Так вот в библиотеке колонии набрел я на «Историю философии» и решил познакомиться с наукой наук поближе. Для начала проштудировал «Историю философии», а потом стал читать все, что можно было раздобыть. Читал в хронологическом порядке, от Демокрита и Платона до статей с критикой экзистенциализма в журнале «Вопросы философии». Многое оставалось для меня непонятным, сказывалась недостаточная подготовленность, но кое-что запало в сознание.
Особенно привлек меня Иммануил Кант. Почему? Трудно сказать… Может быть, оттого, что довелось мне жить в городе, где Кант родился и умер, а может, он привлек меня этической идеей категорического императива, выдвинутым им принципом самоценности каждой личности. Не понравилось мне, что Кант отказывал человеческому разуму в возможности познания мира, но поражала его мысль о существовании Большой вселенной галактики вне нашей Галактики. Еще со школьной скамьи, читая популярные книги по астрономии, я запомнил теорию Канта — Лапласа, теорию происхождения Солнечной системы. И когда довелось взять в руки черные томики с философскими произведениями ректора Кенигсбергского университета, я почувствовал, будто встретился со старым знакомым.
За два года я добрался до Гегеля.

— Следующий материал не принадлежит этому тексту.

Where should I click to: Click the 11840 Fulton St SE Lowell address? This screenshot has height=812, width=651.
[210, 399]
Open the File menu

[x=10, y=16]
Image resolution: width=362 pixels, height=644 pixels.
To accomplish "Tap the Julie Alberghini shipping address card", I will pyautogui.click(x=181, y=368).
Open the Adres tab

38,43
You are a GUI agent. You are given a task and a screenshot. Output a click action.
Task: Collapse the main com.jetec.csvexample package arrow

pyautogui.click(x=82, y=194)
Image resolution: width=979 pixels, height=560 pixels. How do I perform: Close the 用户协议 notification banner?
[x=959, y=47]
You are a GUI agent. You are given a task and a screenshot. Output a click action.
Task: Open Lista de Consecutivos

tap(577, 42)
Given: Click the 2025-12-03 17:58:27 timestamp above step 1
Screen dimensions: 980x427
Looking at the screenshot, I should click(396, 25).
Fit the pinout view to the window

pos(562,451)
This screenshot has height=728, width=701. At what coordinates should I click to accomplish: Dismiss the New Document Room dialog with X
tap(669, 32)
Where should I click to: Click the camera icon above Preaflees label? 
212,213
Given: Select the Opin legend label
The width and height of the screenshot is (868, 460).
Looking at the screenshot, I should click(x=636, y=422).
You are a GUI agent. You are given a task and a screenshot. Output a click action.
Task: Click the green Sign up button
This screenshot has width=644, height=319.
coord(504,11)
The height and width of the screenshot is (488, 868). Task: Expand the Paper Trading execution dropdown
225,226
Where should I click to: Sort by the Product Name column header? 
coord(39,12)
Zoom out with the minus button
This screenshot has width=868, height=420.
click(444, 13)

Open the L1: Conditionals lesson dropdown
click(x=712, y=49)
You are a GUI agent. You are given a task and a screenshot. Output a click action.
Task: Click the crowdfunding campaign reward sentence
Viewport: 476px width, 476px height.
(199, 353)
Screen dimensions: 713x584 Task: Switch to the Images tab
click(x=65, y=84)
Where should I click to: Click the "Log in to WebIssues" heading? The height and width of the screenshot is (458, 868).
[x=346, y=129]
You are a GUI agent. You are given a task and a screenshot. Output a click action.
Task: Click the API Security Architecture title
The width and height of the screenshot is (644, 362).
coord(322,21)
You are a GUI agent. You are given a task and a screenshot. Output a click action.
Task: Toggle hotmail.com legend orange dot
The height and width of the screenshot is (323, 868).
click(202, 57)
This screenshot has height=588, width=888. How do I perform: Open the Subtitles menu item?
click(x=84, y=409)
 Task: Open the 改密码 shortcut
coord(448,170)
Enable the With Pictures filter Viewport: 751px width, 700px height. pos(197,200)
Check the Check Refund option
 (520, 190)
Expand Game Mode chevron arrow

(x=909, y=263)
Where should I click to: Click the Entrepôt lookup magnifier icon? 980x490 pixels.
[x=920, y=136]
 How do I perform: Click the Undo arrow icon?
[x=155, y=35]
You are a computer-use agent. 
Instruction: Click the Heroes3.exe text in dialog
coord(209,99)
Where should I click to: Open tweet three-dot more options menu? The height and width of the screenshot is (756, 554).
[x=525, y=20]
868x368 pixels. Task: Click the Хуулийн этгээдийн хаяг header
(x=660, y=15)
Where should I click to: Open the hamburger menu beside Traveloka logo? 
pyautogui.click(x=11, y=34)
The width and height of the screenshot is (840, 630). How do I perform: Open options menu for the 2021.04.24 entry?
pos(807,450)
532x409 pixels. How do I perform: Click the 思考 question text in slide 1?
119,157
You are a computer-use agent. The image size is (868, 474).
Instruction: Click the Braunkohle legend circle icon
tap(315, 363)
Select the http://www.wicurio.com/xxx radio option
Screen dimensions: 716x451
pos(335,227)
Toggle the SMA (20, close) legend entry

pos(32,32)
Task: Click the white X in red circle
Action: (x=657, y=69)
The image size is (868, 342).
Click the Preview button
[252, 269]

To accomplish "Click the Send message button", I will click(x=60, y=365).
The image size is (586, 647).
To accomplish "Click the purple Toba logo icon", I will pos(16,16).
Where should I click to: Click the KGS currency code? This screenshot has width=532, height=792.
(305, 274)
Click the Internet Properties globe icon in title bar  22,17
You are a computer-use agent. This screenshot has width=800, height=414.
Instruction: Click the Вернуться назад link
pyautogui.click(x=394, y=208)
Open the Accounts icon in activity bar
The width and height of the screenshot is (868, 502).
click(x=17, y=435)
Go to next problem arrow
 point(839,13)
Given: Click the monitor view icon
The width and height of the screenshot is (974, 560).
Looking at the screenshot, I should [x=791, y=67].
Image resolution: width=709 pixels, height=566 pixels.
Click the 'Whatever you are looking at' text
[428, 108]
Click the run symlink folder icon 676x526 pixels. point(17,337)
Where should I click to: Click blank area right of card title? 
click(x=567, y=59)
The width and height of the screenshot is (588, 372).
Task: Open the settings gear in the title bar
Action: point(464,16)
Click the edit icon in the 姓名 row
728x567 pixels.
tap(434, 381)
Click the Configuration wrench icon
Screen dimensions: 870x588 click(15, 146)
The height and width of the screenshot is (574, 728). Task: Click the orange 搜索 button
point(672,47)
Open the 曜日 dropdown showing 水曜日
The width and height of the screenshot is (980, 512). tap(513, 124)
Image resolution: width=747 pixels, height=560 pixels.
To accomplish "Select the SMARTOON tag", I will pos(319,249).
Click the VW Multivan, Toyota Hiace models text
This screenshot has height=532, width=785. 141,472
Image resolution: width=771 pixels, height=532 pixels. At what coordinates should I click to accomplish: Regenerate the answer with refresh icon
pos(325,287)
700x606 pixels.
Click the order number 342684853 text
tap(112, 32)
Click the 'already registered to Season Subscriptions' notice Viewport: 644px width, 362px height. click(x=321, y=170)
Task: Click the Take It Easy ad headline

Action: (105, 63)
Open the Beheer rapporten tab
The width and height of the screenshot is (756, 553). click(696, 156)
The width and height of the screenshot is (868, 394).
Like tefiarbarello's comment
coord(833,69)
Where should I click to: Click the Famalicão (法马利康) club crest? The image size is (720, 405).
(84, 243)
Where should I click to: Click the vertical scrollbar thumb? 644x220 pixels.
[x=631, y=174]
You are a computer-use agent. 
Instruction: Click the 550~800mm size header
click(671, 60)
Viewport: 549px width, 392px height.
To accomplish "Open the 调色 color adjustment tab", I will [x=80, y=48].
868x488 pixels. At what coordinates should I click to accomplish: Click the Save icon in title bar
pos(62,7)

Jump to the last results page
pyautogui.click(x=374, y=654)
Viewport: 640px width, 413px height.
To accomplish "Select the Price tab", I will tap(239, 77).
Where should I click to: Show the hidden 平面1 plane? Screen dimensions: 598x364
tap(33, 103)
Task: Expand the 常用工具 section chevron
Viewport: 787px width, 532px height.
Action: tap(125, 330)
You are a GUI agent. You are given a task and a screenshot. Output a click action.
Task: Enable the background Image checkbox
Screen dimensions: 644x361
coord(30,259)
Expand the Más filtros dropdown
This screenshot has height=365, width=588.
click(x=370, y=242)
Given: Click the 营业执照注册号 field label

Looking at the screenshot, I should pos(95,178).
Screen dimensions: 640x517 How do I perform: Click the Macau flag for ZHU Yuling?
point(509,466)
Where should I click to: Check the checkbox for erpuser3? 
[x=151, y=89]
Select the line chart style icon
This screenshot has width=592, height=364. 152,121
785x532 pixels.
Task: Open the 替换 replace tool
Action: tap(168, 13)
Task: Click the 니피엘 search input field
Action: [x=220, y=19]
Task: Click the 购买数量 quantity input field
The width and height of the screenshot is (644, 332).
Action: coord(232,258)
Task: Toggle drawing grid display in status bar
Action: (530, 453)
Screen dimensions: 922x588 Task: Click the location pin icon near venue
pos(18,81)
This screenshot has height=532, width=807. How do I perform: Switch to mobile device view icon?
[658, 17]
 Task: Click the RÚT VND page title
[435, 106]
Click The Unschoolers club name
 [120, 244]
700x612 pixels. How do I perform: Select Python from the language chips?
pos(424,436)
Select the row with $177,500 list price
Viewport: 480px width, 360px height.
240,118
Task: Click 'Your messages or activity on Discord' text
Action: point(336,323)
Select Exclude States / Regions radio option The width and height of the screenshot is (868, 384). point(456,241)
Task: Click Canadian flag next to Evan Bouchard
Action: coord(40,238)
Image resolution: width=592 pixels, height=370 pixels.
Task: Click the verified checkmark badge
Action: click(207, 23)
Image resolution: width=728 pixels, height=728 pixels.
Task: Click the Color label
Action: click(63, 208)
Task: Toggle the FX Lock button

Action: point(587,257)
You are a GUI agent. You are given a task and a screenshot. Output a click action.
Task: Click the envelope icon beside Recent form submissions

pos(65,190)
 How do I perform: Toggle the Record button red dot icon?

Взялся за изучение трудов великого диалектика, а тут пришло письмо от Мирончука, а вскоре и официальная бумага из прокуратуры. И тут мне стало не до «Феноменологии духа».
По-видимому, не случайно обратился к философии. Все время, проведенное в колонии, я размышлял над проблемой соотношения вины и ответственности за совершенное преступление. С положениями теории уголовного права я был уже знаком и теперь в философских трудах различных мыслителей искал подтверждения сложившихся у меня взглядов на этот счет.